Venezuela mostra poderio militar durante exercícios em ilha do CaribeAFP
Analistas concordam, no entanto, que a capacidade real de combate das Forças Armadas venezuelanas está comprometida por anos de crise econômica. E afirmam que as manobras são uma operação de propaganda para mostrar à população que o governo não tem medo e consegue controlar a situação.
Os oito navios de guerra enviados por Washington ao Caribe com o argumento de combater o narcotráfico são considerados pelo governo de Nicolás Maduro uma "ameaça militar" que busca uma "mudança de regime" na Venezuela, com uma invasão.
Caracas respondeu a esta "guerra não declarada" - como é chamada pelo ministro da Defesa, Vladimir Padrino López - com três dias de exercícios militares na ilha La Orchila.
A mobilização em La Orchila, no norte do país, incluiu 12 navios da Marinha, 22 aeronaves, entre helicópteros, caças e aviões de transporte, veículos anfíbios e 20 botes de madeira de pescadores que se uniram à Milícia, um corpo militar formado por civis.

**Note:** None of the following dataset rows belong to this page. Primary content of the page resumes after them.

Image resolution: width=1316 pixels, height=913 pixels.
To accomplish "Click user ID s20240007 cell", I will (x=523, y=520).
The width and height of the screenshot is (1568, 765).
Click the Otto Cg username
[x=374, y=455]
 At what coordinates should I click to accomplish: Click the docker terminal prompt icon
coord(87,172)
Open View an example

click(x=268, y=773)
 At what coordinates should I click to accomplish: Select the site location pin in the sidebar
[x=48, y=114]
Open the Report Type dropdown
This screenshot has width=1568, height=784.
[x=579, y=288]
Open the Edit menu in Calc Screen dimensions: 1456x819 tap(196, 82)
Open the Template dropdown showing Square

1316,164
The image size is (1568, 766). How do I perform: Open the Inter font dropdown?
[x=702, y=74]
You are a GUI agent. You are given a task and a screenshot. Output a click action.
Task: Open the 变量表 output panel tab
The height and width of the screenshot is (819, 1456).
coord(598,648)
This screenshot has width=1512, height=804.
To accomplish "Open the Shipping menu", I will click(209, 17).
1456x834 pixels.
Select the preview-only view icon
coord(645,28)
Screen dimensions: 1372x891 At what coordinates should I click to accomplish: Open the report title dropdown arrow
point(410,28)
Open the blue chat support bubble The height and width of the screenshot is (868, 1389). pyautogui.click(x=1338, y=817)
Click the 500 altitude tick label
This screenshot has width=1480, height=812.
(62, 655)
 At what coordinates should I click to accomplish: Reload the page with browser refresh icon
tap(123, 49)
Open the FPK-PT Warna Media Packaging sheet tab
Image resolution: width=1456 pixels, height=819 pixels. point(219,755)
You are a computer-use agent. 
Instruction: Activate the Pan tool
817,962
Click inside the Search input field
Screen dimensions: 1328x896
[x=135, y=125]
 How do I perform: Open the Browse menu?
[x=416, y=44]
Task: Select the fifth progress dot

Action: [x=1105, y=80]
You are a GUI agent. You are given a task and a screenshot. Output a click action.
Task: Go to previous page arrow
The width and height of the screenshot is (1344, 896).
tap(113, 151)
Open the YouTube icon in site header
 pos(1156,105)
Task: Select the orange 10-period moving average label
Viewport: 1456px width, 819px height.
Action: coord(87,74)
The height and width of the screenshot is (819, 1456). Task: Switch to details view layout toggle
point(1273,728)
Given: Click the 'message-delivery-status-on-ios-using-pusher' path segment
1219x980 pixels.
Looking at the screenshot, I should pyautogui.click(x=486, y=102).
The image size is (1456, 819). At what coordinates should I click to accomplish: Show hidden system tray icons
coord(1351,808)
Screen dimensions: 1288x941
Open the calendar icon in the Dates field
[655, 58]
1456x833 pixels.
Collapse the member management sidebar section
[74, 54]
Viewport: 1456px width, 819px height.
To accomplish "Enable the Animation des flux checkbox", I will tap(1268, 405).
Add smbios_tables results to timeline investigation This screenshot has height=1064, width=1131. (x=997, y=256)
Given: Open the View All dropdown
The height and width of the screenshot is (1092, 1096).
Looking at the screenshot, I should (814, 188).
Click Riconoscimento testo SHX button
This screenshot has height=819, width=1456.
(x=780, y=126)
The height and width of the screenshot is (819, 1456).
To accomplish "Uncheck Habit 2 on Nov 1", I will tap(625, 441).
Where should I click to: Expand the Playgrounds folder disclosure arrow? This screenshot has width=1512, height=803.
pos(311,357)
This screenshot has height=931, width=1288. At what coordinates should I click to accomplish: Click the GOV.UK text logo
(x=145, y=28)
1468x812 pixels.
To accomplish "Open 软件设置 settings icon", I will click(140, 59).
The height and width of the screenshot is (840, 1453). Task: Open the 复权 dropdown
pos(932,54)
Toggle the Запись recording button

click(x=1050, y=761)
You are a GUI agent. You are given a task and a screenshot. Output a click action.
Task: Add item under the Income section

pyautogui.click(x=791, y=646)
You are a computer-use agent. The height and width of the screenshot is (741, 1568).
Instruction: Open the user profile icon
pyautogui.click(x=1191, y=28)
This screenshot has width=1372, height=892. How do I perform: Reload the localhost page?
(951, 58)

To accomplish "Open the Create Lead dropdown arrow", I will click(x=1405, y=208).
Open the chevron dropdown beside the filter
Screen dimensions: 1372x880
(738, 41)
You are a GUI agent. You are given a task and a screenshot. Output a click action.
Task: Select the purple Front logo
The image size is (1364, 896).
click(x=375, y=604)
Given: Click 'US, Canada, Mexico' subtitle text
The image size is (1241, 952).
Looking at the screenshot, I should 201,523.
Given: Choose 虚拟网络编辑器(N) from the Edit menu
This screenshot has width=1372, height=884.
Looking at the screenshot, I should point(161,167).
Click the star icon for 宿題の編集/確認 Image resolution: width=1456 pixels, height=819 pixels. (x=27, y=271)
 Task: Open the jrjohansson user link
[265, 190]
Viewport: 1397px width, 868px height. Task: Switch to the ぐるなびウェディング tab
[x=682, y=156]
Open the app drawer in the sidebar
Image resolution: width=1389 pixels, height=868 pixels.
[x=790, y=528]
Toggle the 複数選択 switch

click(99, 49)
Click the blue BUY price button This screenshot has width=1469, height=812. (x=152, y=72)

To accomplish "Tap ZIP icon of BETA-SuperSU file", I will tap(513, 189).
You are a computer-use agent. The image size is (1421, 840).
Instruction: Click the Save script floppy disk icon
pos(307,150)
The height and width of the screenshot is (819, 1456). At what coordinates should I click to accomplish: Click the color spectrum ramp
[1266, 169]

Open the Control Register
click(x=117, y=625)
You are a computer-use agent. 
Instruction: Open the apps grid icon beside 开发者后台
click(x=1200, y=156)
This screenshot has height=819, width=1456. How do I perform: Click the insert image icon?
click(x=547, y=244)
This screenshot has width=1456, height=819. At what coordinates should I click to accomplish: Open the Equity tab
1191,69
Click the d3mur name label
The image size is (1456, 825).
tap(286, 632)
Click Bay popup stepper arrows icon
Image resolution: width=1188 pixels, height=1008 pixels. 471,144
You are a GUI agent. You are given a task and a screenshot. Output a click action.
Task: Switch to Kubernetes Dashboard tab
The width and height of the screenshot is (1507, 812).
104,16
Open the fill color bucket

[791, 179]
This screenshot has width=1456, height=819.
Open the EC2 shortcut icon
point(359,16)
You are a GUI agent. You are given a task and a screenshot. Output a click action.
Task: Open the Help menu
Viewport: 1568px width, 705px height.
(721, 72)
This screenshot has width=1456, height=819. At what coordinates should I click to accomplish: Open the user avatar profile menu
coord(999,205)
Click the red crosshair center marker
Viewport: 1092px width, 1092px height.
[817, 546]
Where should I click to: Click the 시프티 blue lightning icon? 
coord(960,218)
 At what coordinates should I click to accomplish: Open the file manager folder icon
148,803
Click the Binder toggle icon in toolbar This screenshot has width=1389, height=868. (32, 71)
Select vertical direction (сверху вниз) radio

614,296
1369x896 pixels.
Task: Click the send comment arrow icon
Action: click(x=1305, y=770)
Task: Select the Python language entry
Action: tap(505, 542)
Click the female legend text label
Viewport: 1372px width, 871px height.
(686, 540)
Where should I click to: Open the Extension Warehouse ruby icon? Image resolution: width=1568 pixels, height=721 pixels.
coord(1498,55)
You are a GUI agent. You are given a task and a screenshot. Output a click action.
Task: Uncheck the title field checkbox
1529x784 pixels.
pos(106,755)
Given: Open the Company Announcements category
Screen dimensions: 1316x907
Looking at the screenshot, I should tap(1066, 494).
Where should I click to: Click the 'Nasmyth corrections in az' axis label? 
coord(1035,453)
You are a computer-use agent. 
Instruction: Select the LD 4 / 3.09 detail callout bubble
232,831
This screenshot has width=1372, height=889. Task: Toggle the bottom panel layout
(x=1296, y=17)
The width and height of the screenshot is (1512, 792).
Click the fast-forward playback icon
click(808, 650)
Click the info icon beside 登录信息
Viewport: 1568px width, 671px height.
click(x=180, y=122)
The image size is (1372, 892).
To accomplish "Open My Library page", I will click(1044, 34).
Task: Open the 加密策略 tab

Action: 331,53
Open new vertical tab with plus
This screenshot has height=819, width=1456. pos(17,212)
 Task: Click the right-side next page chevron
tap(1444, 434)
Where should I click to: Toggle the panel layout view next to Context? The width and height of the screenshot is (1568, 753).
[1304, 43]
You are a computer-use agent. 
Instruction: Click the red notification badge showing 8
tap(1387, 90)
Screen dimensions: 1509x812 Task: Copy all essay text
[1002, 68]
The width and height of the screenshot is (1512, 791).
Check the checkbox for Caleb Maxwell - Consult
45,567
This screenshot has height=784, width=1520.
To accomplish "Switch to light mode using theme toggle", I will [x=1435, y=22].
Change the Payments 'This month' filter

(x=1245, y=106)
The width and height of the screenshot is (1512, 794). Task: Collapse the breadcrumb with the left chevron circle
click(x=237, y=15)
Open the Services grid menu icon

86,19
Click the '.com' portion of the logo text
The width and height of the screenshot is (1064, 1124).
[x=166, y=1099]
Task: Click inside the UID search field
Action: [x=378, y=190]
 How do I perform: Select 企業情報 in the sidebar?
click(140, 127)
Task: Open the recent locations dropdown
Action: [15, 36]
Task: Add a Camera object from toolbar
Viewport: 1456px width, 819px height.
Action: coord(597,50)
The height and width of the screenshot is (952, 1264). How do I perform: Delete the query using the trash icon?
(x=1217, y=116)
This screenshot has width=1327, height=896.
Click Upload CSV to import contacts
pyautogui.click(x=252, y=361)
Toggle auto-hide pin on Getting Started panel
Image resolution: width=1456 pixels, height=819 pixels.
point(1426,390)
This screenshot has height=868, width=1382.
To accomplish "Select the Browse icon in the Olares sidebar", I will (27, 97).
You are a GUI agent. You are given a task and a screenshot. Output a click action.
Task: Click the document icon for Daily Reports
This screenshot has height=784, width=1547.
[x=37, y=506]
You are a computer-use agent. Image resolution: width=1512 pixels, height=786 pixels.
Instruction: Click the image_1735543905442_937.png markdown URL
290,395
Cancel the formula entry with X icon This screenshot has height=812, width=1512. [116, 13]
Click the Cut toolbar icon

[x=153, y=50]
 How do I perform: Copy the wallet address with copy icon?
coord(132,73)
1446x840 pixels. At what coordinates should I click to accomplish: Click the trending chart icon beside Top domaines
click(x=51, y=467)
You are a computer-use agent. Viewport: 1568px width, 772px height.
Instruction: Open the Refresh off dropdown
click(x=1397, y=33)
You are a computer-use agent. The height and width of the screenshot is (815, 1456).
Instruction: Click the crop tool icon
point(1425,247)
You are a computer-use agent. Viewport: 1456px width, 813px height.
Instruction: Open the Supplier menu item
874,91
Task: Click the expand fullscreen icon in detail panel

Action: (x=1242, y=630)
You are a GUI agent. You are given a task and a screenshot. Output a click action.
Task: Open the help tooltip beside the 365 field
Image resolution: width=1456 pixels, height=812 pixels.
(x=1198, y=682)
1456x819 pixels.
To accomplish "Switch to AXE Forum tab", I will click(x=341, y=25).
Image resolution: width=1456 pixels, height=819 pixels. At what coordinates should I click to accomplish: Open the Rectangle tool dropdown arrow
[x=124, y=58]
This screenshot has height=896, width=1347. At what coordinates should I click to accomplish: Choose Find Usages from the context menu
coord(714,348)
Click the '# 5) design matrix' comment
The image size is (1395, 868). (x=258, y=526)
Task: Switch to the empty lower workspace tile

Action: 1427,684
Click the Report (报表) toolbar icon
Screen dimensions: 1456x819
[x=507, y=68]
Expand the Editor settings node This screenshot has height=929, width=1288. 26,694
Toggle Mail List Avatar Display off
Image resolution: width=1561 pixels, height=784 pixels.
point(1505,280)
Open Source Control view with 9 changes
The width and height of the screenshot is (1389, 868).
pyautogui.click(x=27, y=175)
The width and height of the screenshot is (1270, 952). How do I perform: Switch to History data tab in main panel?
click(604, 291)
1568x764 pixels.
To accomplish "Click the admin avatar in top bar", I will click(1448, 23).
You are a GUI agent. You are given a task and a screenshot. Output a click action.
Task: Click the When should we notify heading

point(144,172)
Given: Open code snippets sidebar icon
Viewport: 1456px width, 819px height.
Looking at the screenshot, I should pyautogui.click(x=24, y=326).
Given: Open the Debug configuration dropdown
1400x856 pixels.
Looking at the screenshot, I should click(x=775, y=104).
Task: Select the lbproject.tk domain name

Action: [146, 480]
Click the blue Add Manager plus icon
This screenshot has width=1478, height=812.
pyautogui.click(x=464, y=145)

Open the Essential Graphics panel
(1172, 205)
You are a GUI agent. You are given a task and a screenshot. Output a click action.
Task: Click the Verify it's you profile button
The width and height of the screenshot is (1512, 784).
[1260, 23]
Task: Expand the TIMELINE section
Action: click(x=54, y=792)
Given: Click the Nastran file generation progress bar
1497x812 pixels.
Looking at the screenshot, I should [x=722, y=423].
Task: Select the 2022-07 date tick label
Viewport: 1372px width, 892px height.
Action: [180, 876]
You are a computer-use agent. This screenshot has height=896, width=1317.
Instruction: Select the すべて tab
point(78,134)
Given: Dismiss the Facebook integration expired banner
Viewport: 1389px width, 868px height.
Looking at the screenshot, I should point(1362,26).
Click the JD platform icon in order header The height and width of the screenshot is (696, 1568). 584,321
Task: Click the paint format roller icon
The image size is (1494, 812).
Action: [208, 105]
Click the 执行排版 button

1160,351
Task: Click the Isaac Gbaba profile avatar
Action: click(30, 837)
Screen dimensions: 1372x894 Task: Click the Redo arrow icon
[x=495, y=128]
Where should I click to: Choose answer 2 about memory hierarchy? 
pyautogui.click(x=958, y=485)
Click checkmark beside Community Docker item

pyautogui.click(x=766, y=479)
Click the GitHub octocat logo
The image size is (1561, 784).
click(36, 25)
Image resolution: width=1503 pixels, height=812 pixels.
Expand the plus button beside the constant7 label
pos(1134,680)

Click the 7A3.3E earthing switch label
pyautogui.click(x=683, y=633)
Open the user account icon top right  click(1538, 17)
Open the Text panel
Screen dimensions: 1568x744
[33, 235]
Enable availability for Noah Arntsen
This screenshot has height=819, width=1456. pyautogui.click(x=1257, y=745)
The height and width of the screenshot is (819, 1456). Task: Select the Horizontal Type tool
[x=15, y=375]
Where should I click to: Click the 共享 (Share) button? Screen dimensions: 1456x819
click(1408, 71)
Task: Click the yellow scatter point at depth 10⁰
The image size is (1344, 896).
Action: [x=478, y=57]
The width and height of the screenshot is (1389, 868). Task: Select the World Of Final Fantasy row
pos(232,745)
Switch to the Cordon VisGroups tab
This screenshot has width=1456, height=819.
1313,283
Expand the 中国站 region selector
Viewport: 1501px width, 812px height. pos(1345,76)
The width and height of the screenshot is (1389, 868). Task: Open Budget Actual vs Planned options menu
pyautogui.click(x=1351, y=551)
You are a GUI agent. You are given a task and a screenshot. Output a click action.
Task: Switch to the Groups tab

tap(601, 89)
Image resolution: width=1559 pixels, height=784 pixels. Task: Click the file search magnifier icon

Durante 72 horas, 2.500 pessoas participaram das manobras, que incluíram lançamentos de mísseis e foguetes, além de testes de armas. "A Venezuela tem que continuar sendo inexpugnável", disse na sexta-feira o ministro do Interior, Diosdado Cabello.
O governo divulgou em seus canais oficiais imagens de aviões Sukhoi no céu de La Orchila. Paraquedistas saltam sobre a ilha e tanques de guerra apontam seus canhões para o céu. As imagens incluem peças de artilharia e radares antiaéreos comprados da Rússia, o aliado crucial da Venezuela.